中村先生は国際NGO団体「ペシャワール会」から支援を受け、中東アフガニスタンで医療活動をしていました。
中村先生は水不足で子どもたちが泥水を飲んで亡くなっていく状況に直面し、飲み水を確保するために、井戸を掘る活動を始めます。
白衣から土木作業着に着替えた中村先生の活動で、65万人以上の人々が、いのちの水の恩恵に与るようになりました。
中村先生の活動の原点を、創世記にみることができます。
イスラエルの族長イサクは井戸をもくもくと掘り続ける人でした。
イサクは井戸を掘る中で、せっかく掘った井戸を強奪されたり、略奪されたりと多くの困難に出会います。

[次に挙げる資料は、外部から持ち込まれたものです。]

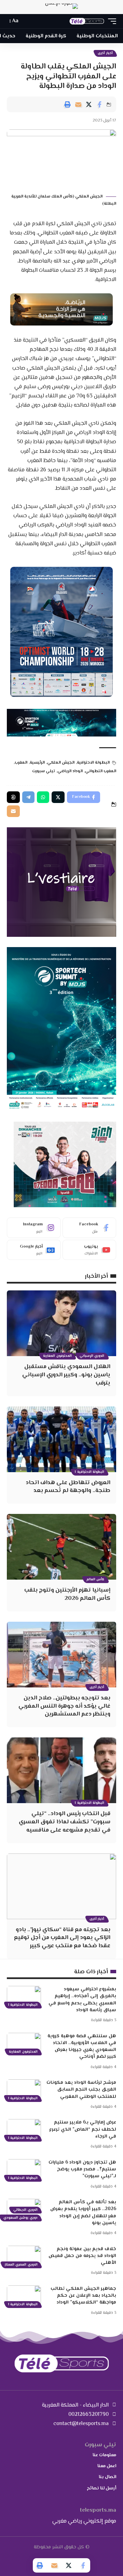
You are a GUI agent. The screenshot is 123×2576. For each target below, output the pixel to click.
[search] (27, 21)
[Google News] (34, 1250)
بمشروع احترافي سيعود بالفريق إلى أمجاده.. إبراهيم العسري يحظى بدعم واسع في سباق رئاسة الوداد (82, 2000)
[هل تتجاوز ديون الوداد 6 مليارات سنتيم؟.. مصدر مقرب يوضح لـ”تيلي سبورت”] (24, 2169)
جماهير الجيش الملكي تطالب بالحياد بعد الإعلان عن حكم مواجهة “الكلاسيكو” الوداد (83, 2296)
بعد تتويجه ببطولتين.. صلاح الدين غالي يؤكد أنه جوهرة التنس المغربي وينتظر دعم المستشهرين (64, 1706)
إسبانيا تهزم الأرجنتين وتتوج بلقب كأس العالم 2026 (67, 1594)
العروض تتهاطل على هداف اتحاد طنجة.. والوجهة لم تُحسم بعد (68, 1486)
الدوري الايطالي (25, 2209)
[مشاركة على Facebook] (99, 104)
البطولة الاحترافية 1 (89, 1472)
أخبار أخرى (105, 53)
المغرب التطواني (100, 771)
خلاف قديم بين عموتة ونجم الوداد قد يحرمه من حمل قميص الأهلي (82, 2256)
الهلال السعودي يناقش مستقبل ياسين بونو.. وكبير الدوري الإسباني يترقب (66, 1375)
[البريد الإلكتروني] (78, 104)
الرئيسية (37, 763)
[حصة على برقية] (28, 797)
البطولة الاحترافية (93, 763)
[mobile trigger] (110, 21)
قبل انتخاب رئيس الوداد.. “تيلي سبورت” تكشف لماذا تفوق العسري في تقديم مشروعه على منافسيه (64, 1822)
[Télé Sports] (87, 21)
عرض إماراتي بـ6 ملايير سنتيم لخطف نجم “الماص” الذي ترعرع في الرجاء (82, 2129)
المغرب (21, 763)
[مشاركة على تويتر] (89, 104)
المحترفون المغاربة (57, 1356)
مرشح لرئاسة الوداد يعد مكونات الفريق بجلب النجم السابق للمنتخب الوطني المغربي (81, 2090)
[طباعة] (67, 104)
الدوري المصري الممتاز (21, 2264)
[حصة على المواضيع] (13, 797)
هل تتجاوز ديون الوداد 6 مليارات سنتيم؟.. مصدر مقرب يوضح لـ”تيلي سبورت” (82, 2169)
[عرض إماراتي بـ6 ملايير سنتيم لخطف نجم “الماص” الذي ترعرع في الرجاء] (24, 2129)
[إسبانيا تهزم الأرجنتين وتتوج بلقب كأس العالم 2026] (61, 1547)
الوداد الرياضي (70, 771)
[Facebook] (90, 1227)
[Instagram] (34, 1227)
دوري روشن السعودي (20, 2217)
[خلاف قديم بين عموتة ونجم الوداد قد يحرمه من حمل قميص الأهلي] (24, 2256)
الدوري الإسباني (92, 1356)
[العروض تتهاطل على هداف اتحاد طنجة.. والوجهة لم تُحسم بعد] (61, 1439)
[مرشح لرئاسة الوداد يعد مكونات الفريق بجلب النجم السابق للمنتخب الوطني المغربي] (24, 2089)
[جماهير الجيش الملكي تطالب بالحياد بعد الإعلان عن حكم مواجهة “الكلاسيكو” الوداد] (24, 2295)
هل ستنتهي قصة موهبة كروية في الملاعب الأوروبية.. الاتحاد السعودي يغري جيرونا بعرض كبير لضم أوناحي (81, 2046)
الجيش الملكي (60, 763)
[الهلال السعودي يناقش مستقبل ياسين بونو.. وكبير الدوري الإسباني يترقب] (61, 1323)
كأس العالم (95, 1579)
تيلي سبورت (43, 771)
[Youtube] (90, 1250)
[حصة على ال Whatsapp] (43, 797)
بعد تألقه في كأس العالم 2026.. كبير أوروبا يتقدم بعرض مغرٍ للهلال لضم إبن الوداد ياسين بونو (83, 2212)
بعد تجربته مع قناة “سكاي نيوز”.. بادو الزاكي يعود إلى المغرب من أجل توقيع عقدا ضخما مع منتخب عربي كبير (62, 1938)
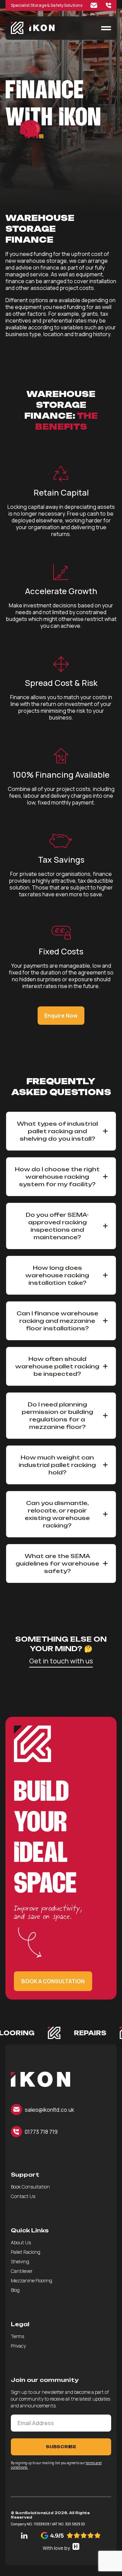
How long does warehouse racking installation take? (57, 1275)
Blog (15, 2290)
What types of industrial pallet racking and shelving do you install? (57, 1131)
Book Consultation (30, 2186)
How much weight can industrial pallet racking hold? (57, 1465)
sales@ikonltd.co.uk (49, 2109)
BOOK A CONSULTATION (53, 1981)
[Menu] (106, 28)
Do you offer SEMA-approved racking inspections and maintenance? (57, 1226)
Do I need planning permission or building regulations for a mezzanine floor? (57, 1415)
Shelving (20, 2261)
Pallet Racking (25, 2252)
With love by (56, 2548)
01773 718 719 (41, 2132)
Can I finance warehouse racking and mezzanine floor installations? (57, 1321)
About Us (21, 2242)
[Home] (40, 2079)
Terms (17, 2336)
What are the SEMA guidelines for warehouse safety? (57, 1563)
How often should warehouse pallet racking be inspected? (57, 1366)
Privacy (18, 2345)
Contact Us (23, 2196)
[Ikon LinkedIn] (24, 2535)
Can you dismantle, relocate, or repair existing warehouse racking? (57, 1514)
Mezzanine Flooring (31, 2280)
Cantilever (22, 2271)
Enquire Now (61, 1015)
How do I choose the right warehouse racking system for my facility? (57, 1177)
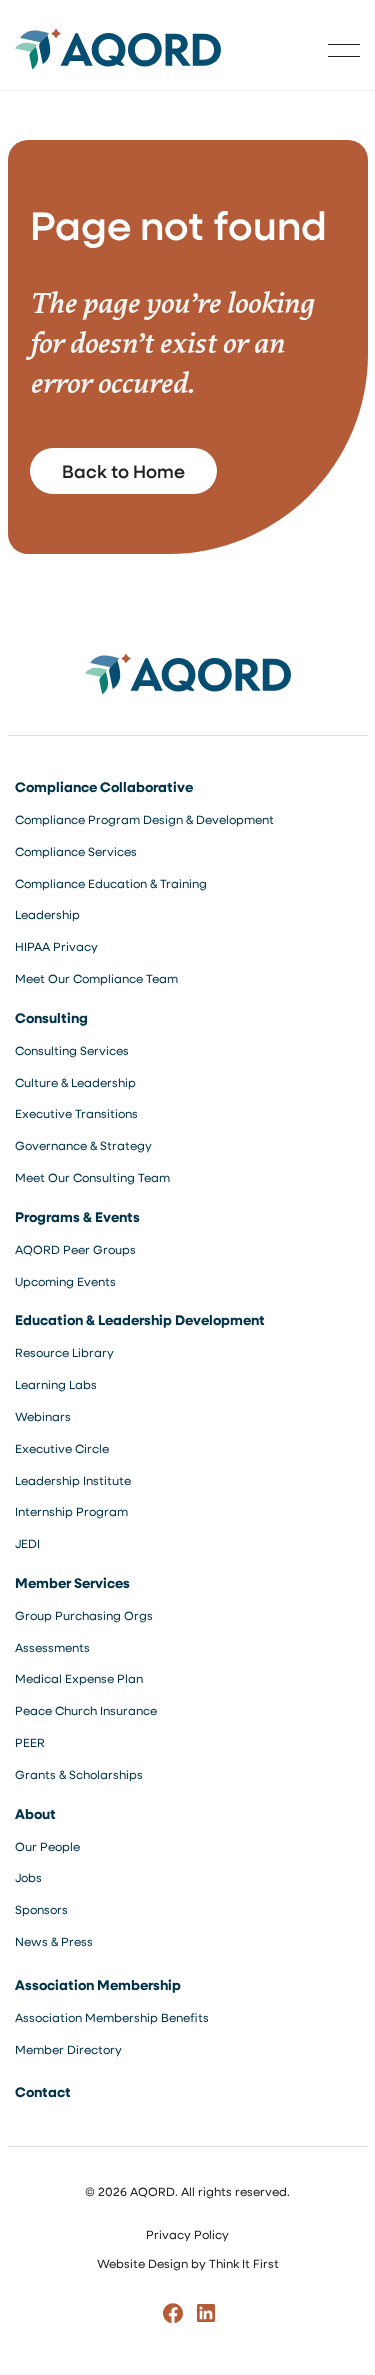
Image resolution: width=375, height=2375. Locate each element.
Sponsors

常に争いと隣り合わせであり、敵意に囲まれていました。
けれども、イサクは力で立ち向かっていこうとはしませんでした。
それは、神に信頼して、平和的に解決できると信じていたからです。
イサクは、再び新しい場所に移動しては、井戸を掘り続けました。
その結果、とうとう「争い」が止んだのです。
イサクは、その新しい井戸を、「レホボト・広い場所」と名付けました。
「レホボト」とは、自由にされる、解放されるという意味です。
イサクは、力ではなく神に信頼することで、争い・敵意から解放されていきました。
それは、井戸を掘ることから始まりました。
イサク、そして中村先生にとって、「井戸を掘る」とは平和を作り出すことでした。
それは、清和の建学の精神でもあります。
「井戸を掘る」とは、私たちの使命でもあります。